Un reciente estudio en Guatemala revela que el agua embotellada, percibida como la opción más segura, a menudo contiene bacterias dañinas. Esta investigación de la Universidad Estatal de Washington (WSU) desafía las creencias populares sobre la seguridad del agua, con implicaciones directas para la salud pública.

La paradoja es alarmante: lo que muchos confían para beber podría ser una fuente de riesgo. Este hallazgo subraya una desconexión crítica entre la percepción de seguridad y la realidad microbiológica, especialmente en regiones vulnerables. La Organización Mundial de la Salud (OMS) estima que miles de millones de personas carecen de acceso a agua gestionada de forma segura.

El estudio, publicado en ScienceDaily el 23 de enero de 2026, se centró en el Altiplano Occidental de Guatemala. Los científicos compararon la percepción de los residentes sobre la seguridad del agua con análisis de laboratorio de 11 fuentes, incluyendo agua embotellada, de grifo, de pozo y filtrada. La contaminación fecal contribuye a millones de casos de enfermedades diarreicas anualmente.

La paradoja del agua embotellada contaminada

La investigación de WSU, liderada por la Dra. Brooke Ramay, reveló que el agua embotellada en grandes bidones recargables era la más propensa a contener bacterias coliformes, indicativas de contaminación fecal. Específicamente, el agua embotellada mostró ser seis veces más probable de dar positivo para coliformes que otras fuentes.

Entradas de datos almacenadas:
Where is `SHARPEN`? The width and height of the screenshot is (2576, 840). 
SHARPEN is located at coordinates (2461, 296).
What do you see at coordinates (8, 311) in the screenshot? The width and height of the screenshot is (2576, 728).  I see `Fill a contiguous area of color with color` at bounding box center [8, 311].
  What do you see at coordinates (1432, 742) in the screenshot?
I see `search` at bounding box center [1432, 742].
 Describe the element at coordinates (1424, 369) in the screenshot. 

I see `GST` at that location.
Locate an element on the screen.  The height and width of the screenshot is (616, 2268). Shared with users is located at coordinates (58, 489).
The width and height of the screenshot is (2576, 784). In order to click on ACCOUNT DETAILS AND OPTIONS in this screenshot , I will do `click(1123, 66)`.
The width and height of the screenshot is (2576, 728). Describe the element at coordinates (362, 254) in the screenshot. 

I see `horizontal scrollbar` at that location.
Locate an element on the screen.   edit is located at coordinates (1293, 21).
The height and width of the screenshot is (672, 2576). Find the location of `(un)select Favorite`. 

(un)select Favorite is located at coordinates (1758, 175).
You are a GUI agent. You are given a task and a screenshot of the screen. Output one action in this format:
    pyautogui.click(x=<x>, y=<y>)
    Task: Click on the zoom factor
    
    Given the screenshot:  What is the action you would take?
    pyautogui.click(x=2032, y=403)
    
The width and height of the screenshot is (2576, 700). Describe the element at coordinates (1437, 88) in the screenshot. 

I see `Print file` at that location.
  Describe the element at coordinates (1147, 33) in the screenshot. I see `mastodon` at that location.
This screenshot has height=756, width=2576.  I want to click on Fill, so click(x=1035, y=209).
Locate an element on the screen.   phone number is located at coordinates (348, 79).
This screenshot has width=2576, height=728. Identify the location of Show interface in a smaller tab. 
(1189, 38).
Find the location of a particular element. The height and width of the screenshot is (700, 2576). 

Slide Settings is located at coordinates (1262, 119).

Consigna 1 – ¿Qué universidad llevó a cabo la investigación descrita en el extracto?
Consigna 2 – Actualiza el extracto: reescríbelo a partir de las palabras "Un reciente estudio" y detente después de "la salud pública.", sustituyendo "salud pública" por "salud comunitaria".
Consigna 3 – ¿Qué tipos de agua nombra el extracto entre las fuentes analizadas en laboratorio?

Respuesta 1 – La Universidad Estatal de Washington (WSU).

Respuesta 2 –
Un reciente estudio en Guatemala revela que el agua embotellada, percibida como la opción más segura, a menudo contiene bacterias dañinas. Esta investigación de la Universidad Estatal de Washington (WSU) desafía las creencias populares sobre la seguridad del agua, con implicaciones directas para la salud comunitaria.

Respuesta 3 – Agua embotellada, agua de grifo, agua de pozo y agua filtrada.